Elizabeth Garrett and Carmen Puliafito then shared their insights on the critical accomplishments Body Computing is making toward empowering patients and improving an antiquated healthcare model.
Application Demonstration:
Dr. Saxon, along with programmer Trina Gregory, demoed the USC mobile application, Beating Heart, a game co-developed with Corventis Biomedical. The app collects data wirelessly from a patch placed on the chest, allowing users to share their heart rate through status updates on social networks. The app also has a personality quiz and a truth-or-dare component that includes heart rate, and is meant—through social networking—to make young people more heart aware—a mood ring for the iPhone generation.
Panel One: The Technology Continuum—Games to High End Medical Diagnostics: is the Patient Pay Piece Crucial?

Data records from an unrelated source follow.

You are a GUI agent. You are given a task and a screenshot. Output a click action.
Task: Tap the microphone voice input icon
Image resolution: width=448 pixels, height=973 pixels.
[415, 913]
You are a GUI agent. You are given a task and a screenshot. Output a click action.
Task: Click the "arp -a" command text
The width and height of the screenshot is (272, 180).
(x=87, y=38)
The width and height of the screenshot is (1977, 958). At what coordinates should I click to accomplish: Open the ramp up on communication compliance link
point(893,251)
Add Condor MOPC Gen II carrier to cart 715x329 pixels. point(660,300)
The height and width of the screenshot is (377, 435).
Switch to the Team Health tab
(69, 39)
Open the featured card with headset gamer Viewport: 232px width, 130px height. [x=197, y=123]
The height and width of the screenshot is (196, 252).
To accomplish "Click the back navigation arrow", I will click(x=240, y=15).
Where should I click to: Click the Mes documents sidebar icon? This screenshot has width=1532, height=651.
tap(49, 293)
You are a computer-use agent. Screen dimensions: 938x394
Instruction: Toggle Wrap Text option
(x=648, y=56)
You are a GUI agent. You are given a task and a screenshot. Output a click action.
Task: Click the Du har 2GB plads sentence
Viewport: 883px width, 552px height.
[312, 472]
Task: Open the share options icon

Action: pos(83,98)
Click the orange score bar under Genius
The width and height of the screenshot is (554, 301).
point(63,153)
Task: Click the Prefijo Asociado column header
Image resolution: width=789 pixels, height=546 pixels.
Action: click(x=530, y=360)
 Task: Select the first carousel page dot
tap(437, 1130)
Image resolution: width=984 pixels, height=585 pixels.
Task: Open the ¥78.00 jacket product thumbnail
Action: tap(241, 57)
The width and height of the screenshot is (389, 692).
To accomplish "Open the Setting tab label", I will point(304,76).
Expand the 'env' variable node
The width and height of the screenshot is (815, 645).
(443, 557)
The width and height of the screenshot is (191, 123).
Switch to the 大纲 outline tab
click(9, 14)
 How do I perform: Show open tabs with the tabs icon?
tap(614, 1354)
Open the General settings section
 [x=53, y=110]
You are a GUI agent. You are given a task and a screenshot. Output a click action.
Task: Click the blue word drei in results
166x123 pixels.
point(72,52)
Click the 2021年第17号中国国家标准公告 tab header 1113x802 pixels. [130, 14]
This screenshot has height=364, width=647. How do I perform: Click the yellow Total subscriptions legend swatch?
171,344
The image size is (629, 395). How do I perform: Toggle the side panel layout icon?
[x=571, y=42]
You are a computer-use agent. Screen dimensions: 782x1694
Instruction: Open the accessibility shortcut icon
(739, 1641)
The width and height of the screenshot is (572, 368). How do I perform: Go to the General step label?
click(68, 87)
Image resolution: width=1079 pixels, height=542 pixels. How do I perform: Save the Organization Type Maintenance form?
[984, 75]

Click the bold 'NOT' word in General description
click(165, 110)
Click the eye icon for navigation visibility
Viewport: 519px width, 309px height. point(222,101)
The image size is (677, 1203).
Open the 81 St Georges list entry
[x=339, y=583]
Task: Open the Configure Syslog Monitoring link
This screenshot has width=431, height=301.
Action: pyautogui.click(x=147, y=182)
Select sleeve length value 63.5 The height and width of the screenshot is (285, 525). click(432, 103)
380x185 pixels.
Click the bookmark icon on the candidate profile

Moderator: Dana Mead, Partner, Kleiner Perkins Caufield and Byers
Panelist: Don Jones, JD, MBA Vice President, Business Development, Health & Life Sciences, Qualcomm
Panelist: Gadi Amit, Principal Designer and Founder, NewDealDesign
Panelist: Brian Fitzgerald, Deputy Division Director, Division of Electrical and Software Engineering, US Food and Drug Administration
Panelist: Anne DeGheest, Founder, Medstars
Panelist: Ashish Soni, Director of ITP, USC Viterbi School of Engineering
Dana Mead led business experts, designers, engineers, and policy makers in a discussion about the market for mobile and wireless enabled health devices in addition to models for paying for these new technologies. Don Jones provided insight on how telecommunication companies are targeting weaknesses within the healthcare system as Gadi Amit showcased NewDealDesign’s FitBit, a new calorie tracker designed to creatively engage the consumer. Anne DeGheest introduced some promising new start-ups in the wireless sensor market while Ashish Soni tackled the gaming aspects of new medical applications that utilize these sensors. With questions surrounding a slew of new medical applications being developed for consumer use on the iPhone, Blackberry, and other smartphone devices, Brian Fitzgerald assured attendees that these phones will never be regulated as medical devices, removing a large obstacle to the proliferation of these technologies.
Panel One: Part Two
Panel Two
Latitude Application Demonstration:
This iPhone app, co-developed with Boston Scientific, enables physicians to share patient physiological data with other physicians seamlessly and to communicate critical information to their patients such as the battery level on their pacemaker swiftly and efficiently.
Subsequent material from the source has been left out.